Advise cross-functional teams including product, engineering, and data to ensure transparency and accountability are built into the system from the beginning.
Stay ahead of change by establishing mechanisms to monitor and respond to local legal changes in real time, including a centralized knowledge base that helps your team meet requirements and deadlines.
Shape the regulatory environment by participating in industry associations and public consultations, providing feedback that informs how AI legislation is presented.
Support ethics oversight through key roles in AI ethics committees and working groups to assess legal and reputational risks during the development process.
This means the role of legal departments is to move beyond reactive reviews to proactive partnerships that anticipate risk and build trust in AI with all stakeholders, including regulators, employees, and customers.
8 practical guidelines for building resilient AI governance
While legal teams are essential to compliance, building strong AI governance is a team sport and requires consistent attention from departments across the organization. Companies can strengthen their approach by:
Develop an internal AI governance playbook that aligns with recognized frameworks such as the NIST AI Risk Management Framework and ISO/IEC 42001. These should include definitions and guidance around hierarchy and accountability roles to ensure all teams adhere to best practices.
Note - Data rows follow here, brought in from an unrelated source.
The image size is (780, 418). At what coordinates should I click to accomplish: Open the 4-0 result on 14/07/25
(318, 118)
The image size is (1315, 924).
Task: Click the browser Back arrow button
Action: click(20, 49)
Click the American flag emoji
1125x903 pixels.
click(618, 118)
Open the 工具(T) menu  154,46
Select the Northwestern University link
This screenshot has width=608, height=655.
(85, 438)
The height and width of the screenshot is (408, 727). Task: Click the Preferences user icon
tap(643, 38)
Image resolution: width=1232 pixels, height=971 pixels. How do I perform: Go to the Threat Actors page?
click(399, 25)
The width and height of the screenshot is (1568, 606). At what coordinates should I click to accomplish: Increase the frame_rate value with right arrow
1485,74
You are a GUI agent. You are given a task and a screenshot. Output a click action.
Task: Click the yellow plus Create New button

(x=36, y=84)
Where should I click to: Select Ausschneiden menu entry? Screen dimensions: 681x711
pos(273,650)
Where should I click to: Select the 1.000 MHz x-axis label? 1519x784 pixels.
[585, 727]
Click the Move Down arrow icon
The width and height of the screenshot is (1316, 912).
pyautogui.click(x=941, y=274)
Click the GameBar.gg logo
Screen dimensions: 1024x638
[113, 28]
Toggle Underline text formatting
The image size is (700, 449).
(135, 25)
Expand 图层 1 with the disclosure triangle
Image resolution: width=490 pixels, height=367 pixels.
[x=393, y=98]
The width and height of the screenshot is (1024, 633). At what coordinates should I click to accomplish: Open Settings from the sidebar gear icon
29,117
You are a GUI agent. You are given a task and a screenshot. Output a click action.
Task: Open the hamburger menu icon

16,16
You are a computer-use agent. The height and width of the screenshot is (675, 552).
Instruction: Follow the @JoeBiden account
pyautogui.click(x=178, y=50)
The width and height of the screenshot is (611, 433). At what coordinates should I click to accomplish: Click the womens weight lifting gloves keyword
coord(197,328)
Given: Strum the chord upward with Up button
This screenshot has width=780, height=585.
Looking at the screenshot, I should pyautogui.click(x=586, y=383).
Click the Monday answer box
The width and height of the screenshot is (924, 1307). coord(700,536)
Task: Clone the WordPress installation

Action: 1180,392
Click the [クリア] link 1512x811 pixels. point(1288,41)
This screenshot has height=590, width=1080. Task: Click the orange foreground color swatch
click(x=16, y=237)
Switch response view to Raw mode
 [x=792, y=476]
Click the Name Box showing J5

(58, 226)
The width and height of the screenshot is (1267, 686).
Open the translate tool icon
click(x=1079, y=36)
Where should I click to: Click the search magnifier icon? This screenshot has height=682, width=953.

Use a tiering system to classify AI tools by risk level based on the system’s role, decision-making authority, data it uses, and how likely it is to raise legal or ethical concerns (higher risk requires increased safeguards and reviews).
Build or design AI systems that are transparent from the start by keeping clear records of usage, adding human checks, and creating an audit trail. All high-impact decisions must be tracked and reviewed.
Participate in voluntary governance frameworks such as the G7 Hiroshima Process and national voluntary codes of conduct. This demonstrates responsible intent, even in a market where binding regulations are still evolving.
Vet external partners by ensuring that their AI tools and services adhere to your company’s core values and guiding principles. Ensure compliance with security, legal compliance, and ethical standards for AI use.
Track evolving global norms and new international initiatives such as the UN’s Global Digital Compact and the OECD’s AI Principles. Even if they are not yet legally binding, they indicate the path that future laws will take.
Define clear escalation paths and internal processes for flagging concerns about the use of AI systems. Apart from legal issues, reputational and ethical risks can surface over time.
We train our internal stakeholders on AI compliance and incorporate it into onboarding and training of our teams, especially our data, product, and procurement teams. Responsible practices are developed from the ground up.
Future-proof your company to meet future regulations
Even in markets without legal mandates, investing early in internal AI governance puts companies in a good position to quickly adapt to the emergence of new rules. We recommend being audit-ready and compliance-ready through clear documentation, third-party reviews, and risk assessments.
Consider a central repository of region-specific obligations to help keep your legal and product teams in sync as laws change. Whenever possible, legal teams should plan for scenarios for upcoming changes, such as the passage of AIDA in Canada or federal legislation in the United States. Even in unregulated spaces, demonstrating responsible intent through voluntary frameworks and transparent systems can reduce risk and strengthen trust.
Legal teams are more than just advisors checking compliance checkboxes after an AI product launches. In the age of AI, they play a central role as builders of trust, global responsiveness, and responsible innovation. When business leaders bring legal advisors to the table early on, they are better equipped to deal with complexity, respond to changing norms, and maintain strong relationships that strengthen loyalty, revenue, and customer trust.